-- begin SOURCE RECORDS --

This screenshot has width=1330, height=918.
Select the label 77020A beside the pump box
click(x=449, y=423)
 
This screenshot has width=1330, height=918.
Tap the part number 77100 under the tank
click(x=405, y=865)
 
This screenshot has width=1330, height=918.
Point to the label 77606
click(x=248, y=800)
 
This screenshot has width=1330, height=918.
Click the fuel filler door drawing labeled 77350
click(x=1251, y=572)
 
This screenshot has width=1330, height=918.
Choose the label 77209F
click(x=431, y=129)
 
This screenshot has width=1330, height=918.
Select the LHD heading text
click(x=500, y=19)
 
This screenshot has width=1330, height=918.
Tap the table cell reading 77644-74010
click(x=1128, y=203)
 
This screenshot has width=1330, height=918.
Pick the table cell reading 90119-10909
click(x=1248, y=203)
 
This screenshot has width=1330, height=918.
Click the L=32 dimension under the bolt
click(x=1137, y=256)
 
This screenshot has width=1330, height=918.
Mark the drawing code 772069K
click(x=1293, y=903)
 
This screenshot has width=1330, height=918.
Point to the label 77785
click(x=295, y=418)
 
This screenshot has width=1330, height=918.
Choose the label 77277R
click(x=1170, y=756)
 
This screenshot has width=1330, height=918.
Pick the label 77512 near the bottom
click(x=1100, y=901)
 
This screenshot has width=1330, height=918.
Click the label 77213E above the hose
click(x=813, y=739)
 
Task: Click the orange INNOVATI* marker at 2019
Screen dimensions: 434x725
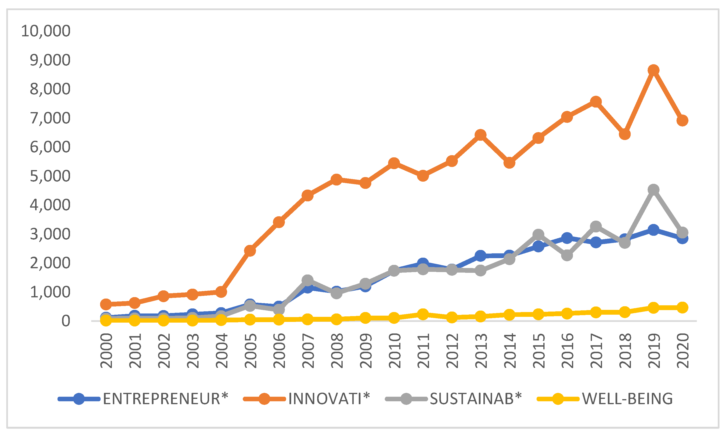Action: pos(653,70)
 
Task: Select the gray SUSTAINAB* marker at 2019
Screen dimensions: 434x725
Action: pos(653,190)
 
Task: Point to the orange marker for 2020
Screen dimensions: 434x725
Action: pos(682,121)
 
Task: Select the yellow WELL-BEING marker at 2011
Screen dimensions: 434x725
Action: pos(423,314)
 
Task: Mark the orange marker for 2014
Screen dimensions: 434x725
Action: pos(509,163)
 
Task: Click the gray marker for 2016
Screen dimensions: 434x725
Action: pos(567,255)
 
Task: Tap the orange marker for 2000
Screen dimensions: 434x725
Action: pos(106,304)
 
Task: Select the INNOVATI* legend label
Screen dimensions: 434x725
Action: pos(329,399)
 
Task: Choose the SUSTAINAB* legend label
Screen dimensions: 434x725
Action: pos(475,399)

-- end SOURCE RECORDS --

EXERCISE BRIEF
Please count the lines of the records above that contain the string "Task", with case counting, and give only the number.

CORRECT RESPONSE
9